Existing libraries, such as cuSPARSE [24], dgSPARSE [28], Sputnik [37] and Intel MKL [95], support only a few sparse operators. As such, they fail to accelerate rapidly evolving emerging workloads such as GNNs on heterogeneous graphs [48, 77, 97] and hypergraphs [35]. Manually optimizing sparse operators can be difficult and tedious. Sparse matrices are stored in compressed formats, and programmers must write manual code to compress or decompress coordinates to access non-zero elements. Furthermore, the compressed sparse formats vary, and operators designed for one format cannot generalize to others. Therefore, we need a more scalable and efficient approach to developing optimized sparse operators.

Sparse tensor compilers, such as MT1 [9] and TACO [54], greatly simplify the development of sparse operators by decoupling format specification and format-agnostic computation descriptions. However, applying sparse compilation to deep learning must overcome two major challenges. First, *modern deep learning workloads are quite diverse*, making them hard to fit into a single sparse format pattern provided by existing solutions. Second, *harware backend are evolving and becoming heterogenous*, making it hard for single-shot compilers to keep up with the latest hardware and system advances.

Our key observation is that we can resolve all challenges by introducing two forms of composability:

<sup>\*</sup>Part of this work was done during internship at OctoML.

<sup>†</sup>Part of this work was done at Shanghai Jiao Tong University.



Figure 1: Format composability enables us to leverage multiple formats for different parts in sparse pattern we face in deep learning, and maximize the use of underlying hardware resources.

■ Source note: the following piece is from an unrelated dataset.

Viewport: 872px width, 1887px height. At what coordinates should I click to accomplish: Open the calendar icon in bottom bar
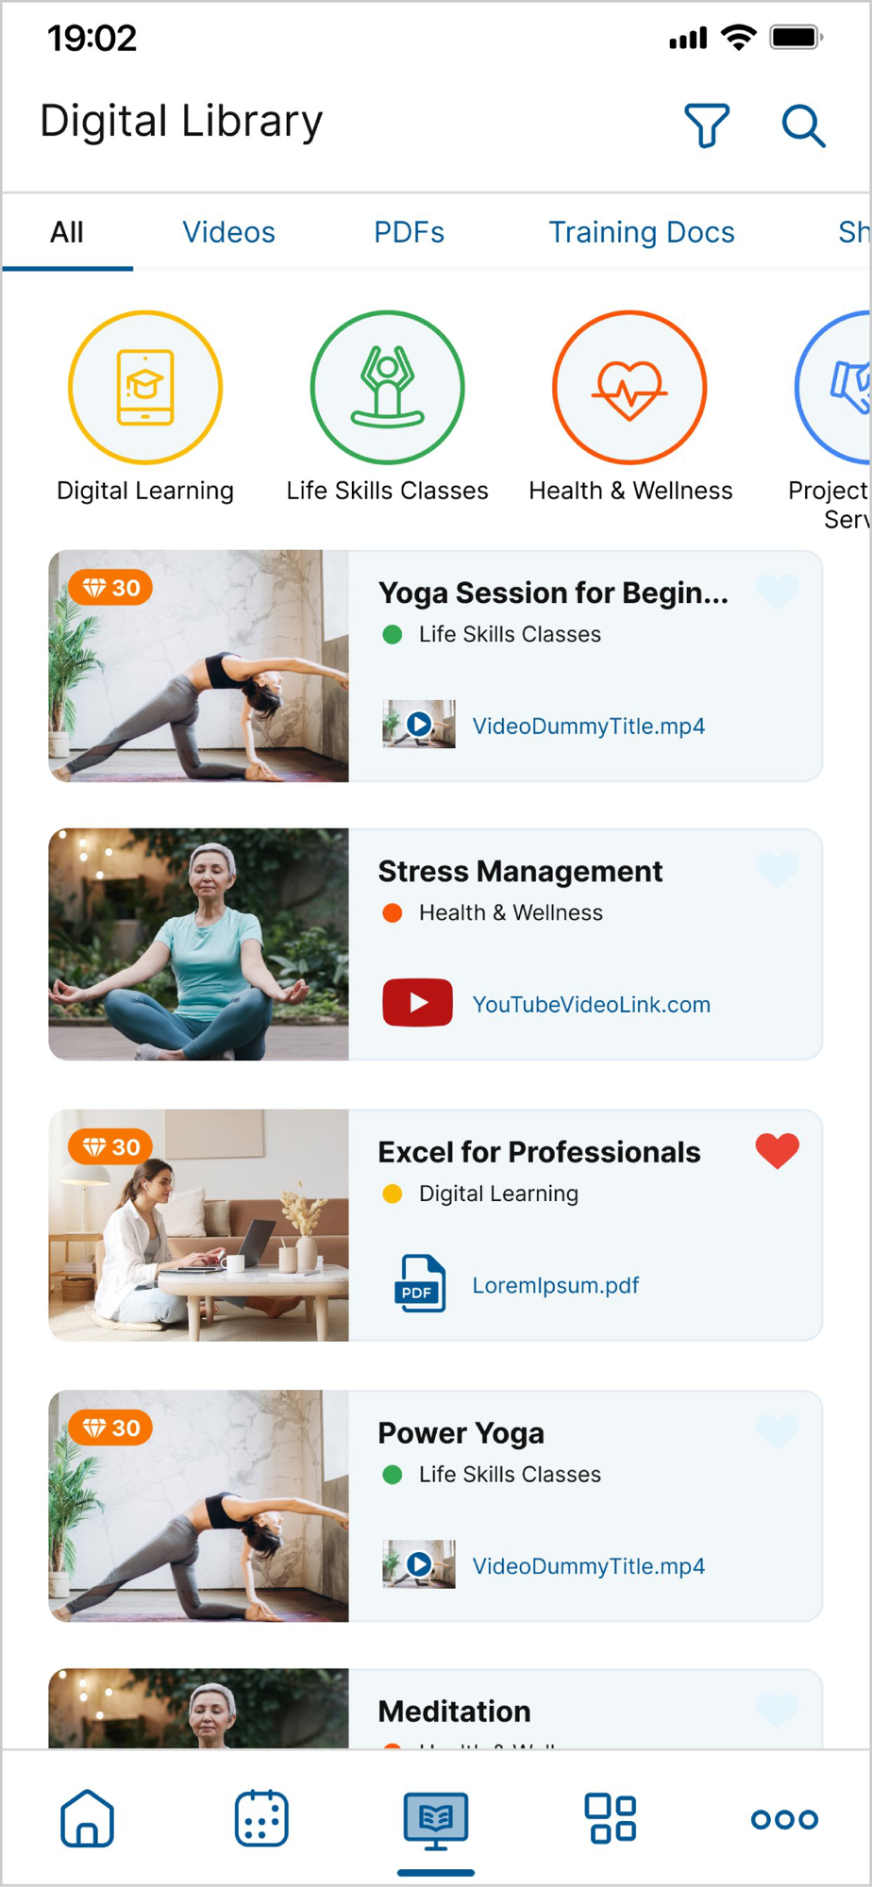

Format composability. We propose to go beyond the single format option provided by most existing solutions to composable formats (Figure 1) that store different parts of a sparse matrix in the different formats that best fit their local patterns. The compilation process decomposes the original computations into subcomputation routines to enable efficient executions on each local pattern that better match the characteristics of the corresponding deep learning workloads.

Transformation composability. We reconfigure the single-shot sparse tensor program compilation process into a composable set of program transformations. Additionally, we enable a design that incorporates existing loop-level abstractions in dense tensor compilers. This design lets us define our own transformations for sparse data while reusing hardware-specific optimizations (such as tensorization and GPU mapping) from existing solutions, increasing our overall efficiency to incorporate advances in hardware backends

Combining both forms of composability, we propose SparseTIR, an abstraction that generates efficient sparse operators for deep learning. Our contributions include the following.

- We propose an intermediate representation (IR) with composable formats and composable transformations to accelerate sparse operators by decomposing formats and specifying schedules.
- We build a performance-tuning system that searches over the parameter space of possible composable formats and composable transformations.
- We evaluate SparseTIR generated kernels on several important sparse deep learning workloads.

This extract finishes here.